California’s public schools serve more than 6 million students at 10,000-plus schools in more than 300,000 classrooms—70% of which are more than 25 years old. Statewide enrollment has declined by more than 93,000, or 1.5%, from its 2005 peak of 6.32 million. By 2022, the student population is expected to fall to 6.16 million. Even so, schools statewide are projected to need about $117 billion for facilities by then. About 69% of that amount is needed for school maintenance and modernization—updating science labs and adding computers, for example—while only 10% is needed to keep pace with enrollment or address overcrowding.
- School construction and maintenance are funded mainly by state and local bonds.
Both the state and local school districts issue bonds to pay for school facilities. The state’s School Facility Program provides grants to school districts that cover half of the cost of new construction projects and a larger share for modernization. The number of local bonds proposed—as well as the passage rate—has been higher since 2000, when California voters passed Proposition 39 to lower the share of votes needed to pass local school bonds from two-thirds to 55%. Local bonds are not uniformly distributed across the state—they are especially popular in the San Francisco Bay Area.
- The state’s “first come, first served” approach tends to benefit wealthier school districts.
The School Facility Program processes applications for matching funds in the order they are received. Smaller, wealthier districts tend to have an advantage in securing school facilities funding: their higher property values generate more revenue for bonds and expenditures—and also for staff dedicated to applying for state funding. In the past, temporary adjustments have provided funding for large urban districts; as a result, more state funding has gone to districts in the Central Valley and in Southern California than to districts in the San Francisco Bay Area.
- Local bond funding has greatly outpaced state bonds.
Proposition 55 in 2004 and Proposition 1D in 2006 provided $16.8 billion in K–12 school facilities funding. The funding largely went toward new construction, modernization, and reductions in overcrowding. Most state bond funding was exhausted in 2012, leaving a small amount available only for specialized programs, such as sustainability upgrades. Over the same time frame—from 2004 to 2016—local school districts proposed 1,018 bond initiatives and voters passed 83% of them, approving $91.1 billion in funding of their own.
State funding is more evenly distributed and much lower than local bond funding
- In 2016, Californians approved the first state school construction bond since 2006.
In November 2016, Californians passed Proposition 51 (55% yes, 45% no), a statewide school bond measure that authorized $7 billion in general obligation bonds for the construction and modernization of public school facilities (and $2 billion for community college facilities). Proposition 51 was the first statewide school bond passed since Proposition 1D in 2006 and the first one that was not placed on the ballot by the legislature. Though Governor Brown expressed concern over accountability for how it would be spent, his proposed 2017–18 budget included $594 million in Proposition 51 bond money, according to the Legislative Analyst’s Office.
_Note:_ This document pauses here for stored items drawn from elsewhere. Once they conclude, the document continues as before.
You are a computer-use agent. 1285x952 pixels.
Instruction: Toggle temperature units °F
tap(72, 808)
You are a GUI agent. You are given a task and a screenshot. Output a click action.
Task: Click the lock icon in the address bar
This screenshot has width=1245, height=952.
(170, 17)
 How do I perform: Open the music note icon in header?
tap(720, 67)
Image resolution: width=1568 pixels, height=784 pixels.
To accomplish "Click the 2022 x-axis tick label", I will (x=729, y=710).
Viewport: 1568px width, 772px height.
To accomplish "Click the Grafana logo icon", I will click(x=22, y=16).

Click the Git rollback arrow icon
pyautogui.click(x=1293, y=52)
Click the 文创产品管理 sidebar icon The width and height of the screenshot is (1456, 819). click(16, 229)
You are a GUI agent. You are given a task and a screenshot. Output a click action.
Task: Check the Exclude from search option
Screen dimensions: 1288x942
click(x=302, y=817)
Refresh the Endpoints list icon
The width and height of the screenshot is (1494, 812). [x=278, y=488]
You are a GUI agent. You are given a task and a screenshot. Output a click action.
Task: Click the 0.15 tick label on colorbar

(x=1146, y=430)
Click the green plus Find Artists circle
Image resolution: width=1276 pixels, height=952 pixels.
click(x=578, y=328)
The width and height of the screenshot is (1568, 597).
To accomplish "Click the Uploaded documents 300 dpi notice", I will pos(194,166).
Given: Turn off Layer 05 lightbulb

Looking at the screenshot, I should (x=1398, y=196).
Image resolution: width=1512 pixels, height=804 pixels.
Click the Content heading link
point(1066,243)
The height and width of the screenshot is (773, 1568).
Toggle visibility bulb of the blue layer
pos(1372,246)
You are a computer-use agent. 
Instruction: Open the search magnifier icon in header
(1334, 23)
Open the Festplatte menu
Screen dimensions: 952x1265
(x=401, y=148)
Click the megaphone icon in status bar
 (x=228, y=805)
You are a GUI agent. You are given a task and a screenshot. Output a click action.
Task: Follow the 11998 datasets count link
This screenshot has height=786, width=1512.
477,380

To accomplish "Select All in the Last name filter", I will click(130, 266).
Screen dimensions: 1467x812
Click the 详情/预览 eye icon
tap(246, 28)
- More than 200 local school bond measures passed in 2016, as Californians continue to favor them.
In 2016, Californians across the state voted on 205 local school bond measures, of which 94% passed; more than $18.8 billion in local bonds for K–12 facilities was approved. In PPIC Statewide Surveys since 1999, at least 6 in 10 Californians have said they would vote yes on a local bond for school construction projects. In our April 2017 survey on Californians and education, support for local bonds remained high, with 68% of adults and 58% of likely voters saying they would support a local bond for school construction.